The Coronavirus Aid, Relief, and Economic Security (CARES) Act provides many homeowners with protection against foreclosure, as well as the right to pause mortgage payments during times of financial hardship.
A federal law put in place during the COVID-19 pandemic offers two protections for homeowners with federally or Government Sponsored Enterprise (GSE) backed mortgages.
How To Determine Eligibility:
In order to qualify, you must first determine who services your mortgage and confirm that it is a federally backed mortgage. In some instances, mortgage loans are sold and the servicer you pay monthly may not own your mortgage.
First or second mortgages on 1–4 family homes (including cooperative and condominium units) issued, purchased, or backed by the following agencies qualify for assistance:
- Fannie Mae or Freddie Mac
- U.S. Department of Veterans Affairs (VA)
- Federal Housing Administration (FHA), including home equity conversion (HECM) reverse mortgages, and mortgages under the Indian Home Loan Guarantee program
- U.S. Department of Agriculture (USDA)
If you are unsure who owns your mortgage you can call your servicer who has an obligation to provide you with details about who owns and/or backs your mortgage loan. You can also look up your mortgage servicer by searching the Mortgage Electronic Registration Systems (MERS) website.
The CARES act offers two protections for homeowners experiencing financial hardship:
Foreclosure Protection for Federally Backed Mortgages
Foreclosure is when the lender takes back a property after the homeowner is unable to make required mortgage payments. Under the CARES Act, your lender or loan servicer is restricted on when they can finalize a foreclosure judgement, eviction, or sale of your home.

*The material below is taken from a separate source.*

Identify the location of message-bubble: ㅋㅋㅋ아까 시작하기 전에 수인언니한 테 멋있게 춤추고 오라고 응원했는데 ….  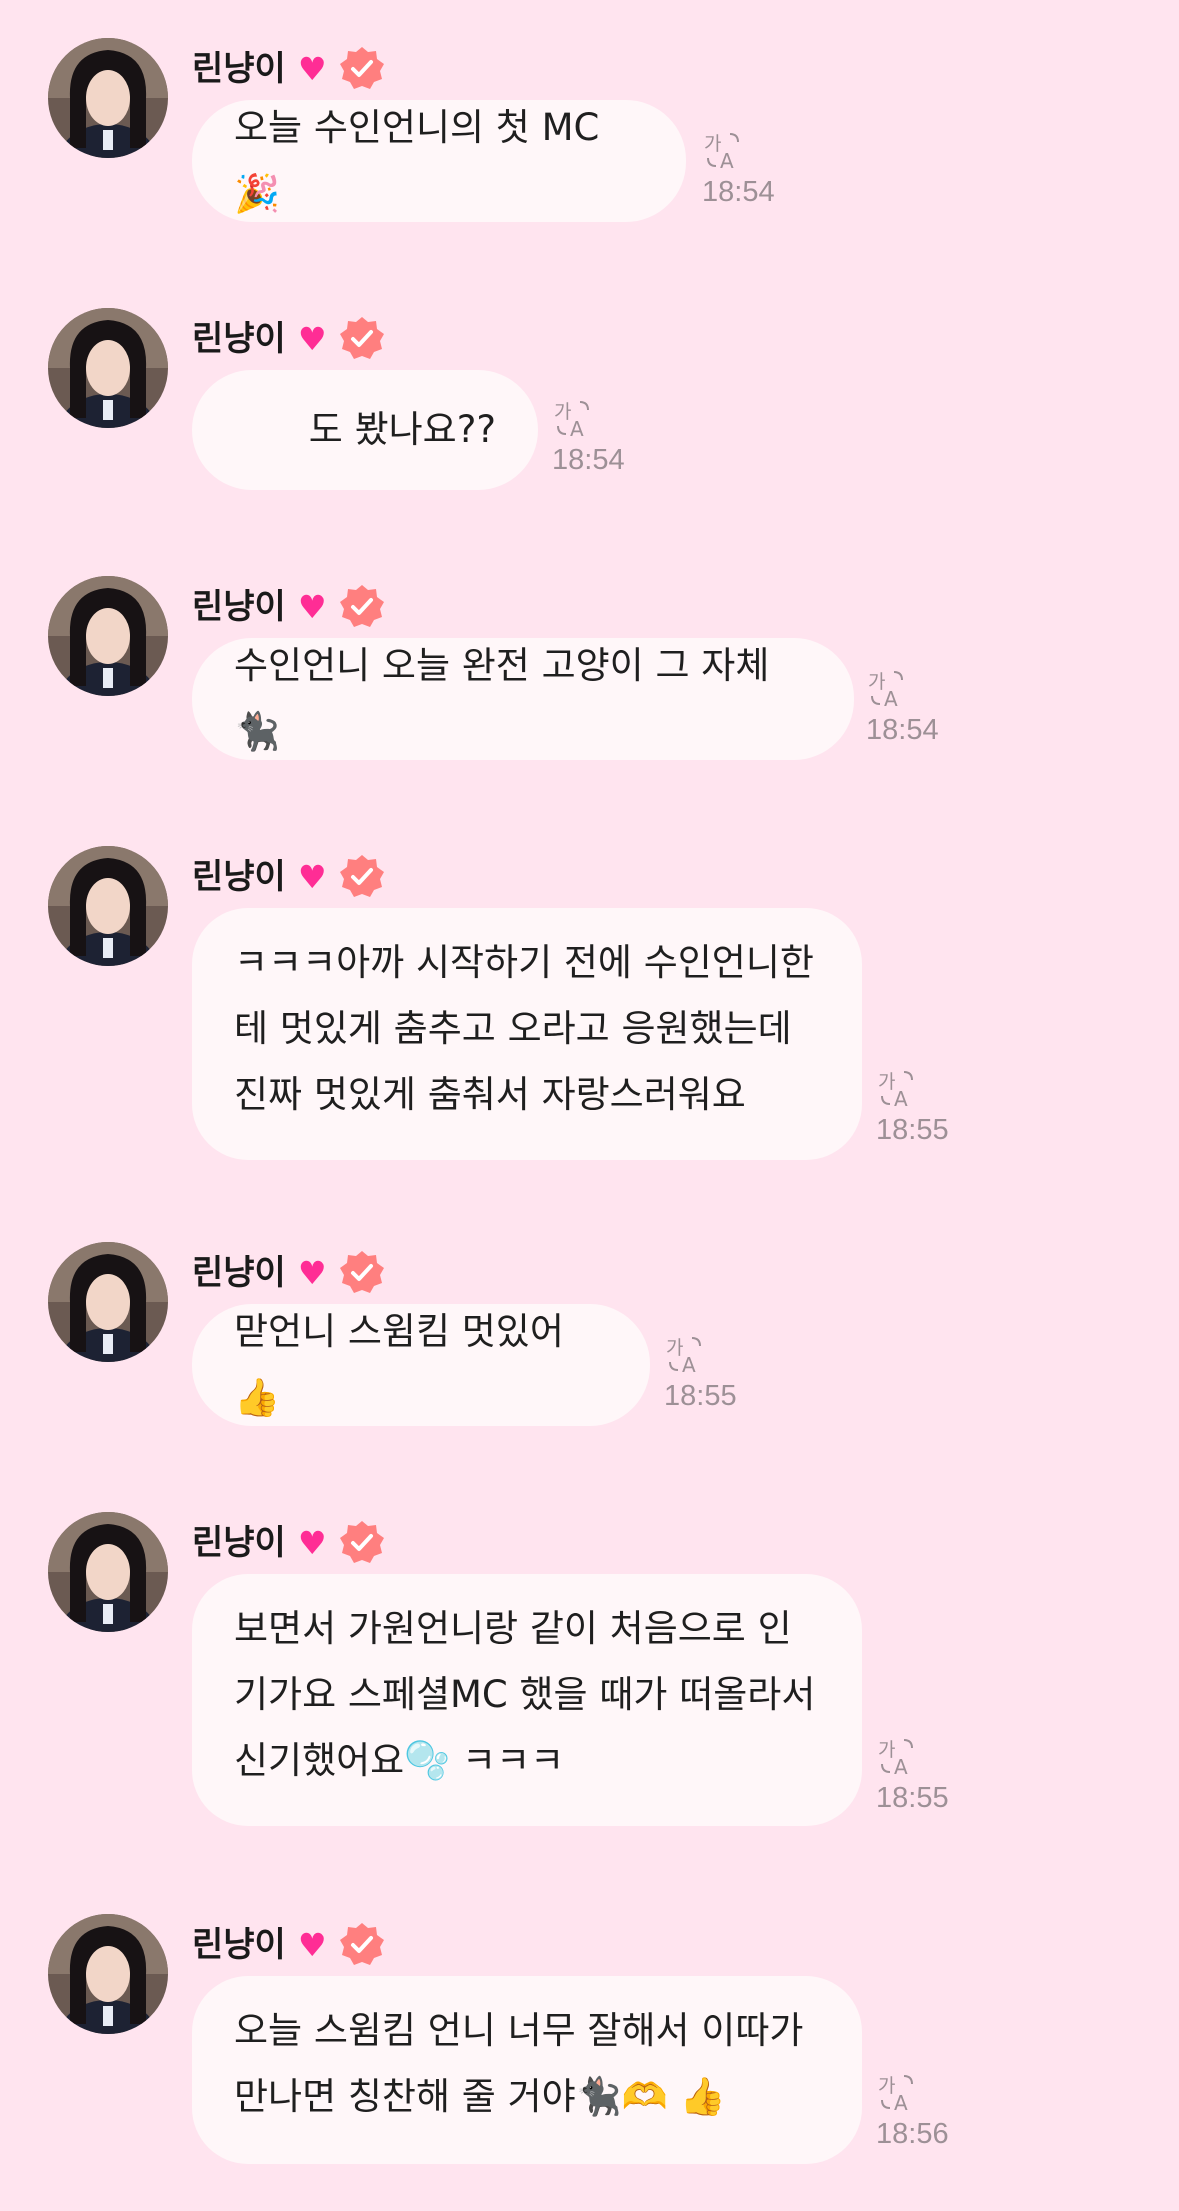
(527, 1034).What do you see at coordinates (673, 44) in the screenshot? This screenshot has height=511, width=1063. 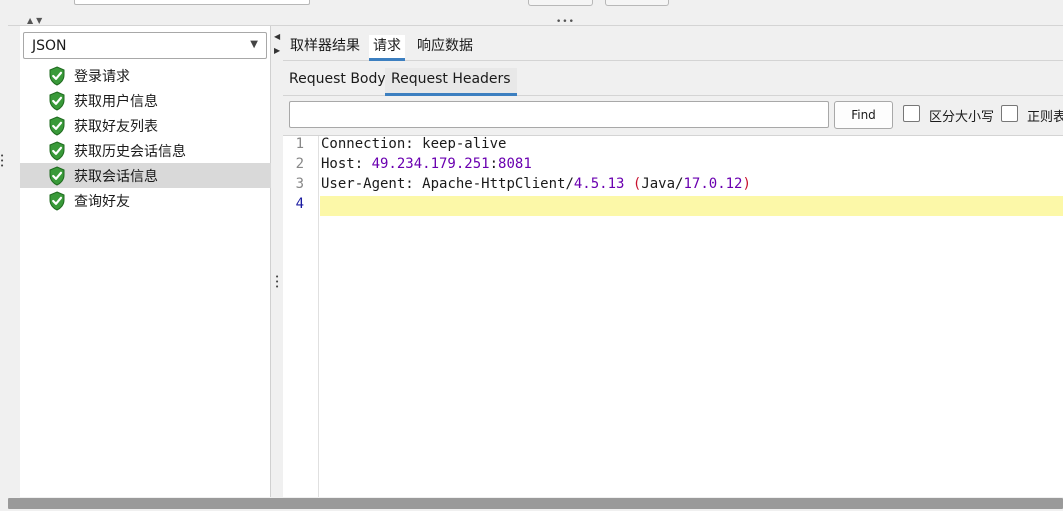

In many cases, this restriction is in place until August 31, 2020 and may be extended past that timeline. Contact your mortgage provider for the most up to date information about foreclosure policies under the CARE Act.
Forbearance for Federally Backed Mortgages
Forbearance is a pause or reduction in monthly mortgage payments. If you are experiencing financial hardship due to the coronavirus pandemic, you can request and obtain a forbearance for 180 days. You are entitled to request an additional 180 days if needed (for up to 360 days total).
Under the CARE Act there will be no additional fees, penalties or interest (beyond previously agreed amounts) added to your mortgage. Make sure you clarify how your servicer will expect the forbearance is repaid (ie. all at once, or in small monthly payments).
Qualifying for forbearance means you agree to repay any missed or reduced payments when your financial situation improves. At the end of the forbearance period your servicer will contact you to discuss the different repayment programs available.
If you don’t have a federally backed mortgage, you still may have relief options through your state and/or mortgage loan servicer. Visit your state’s government website for more details.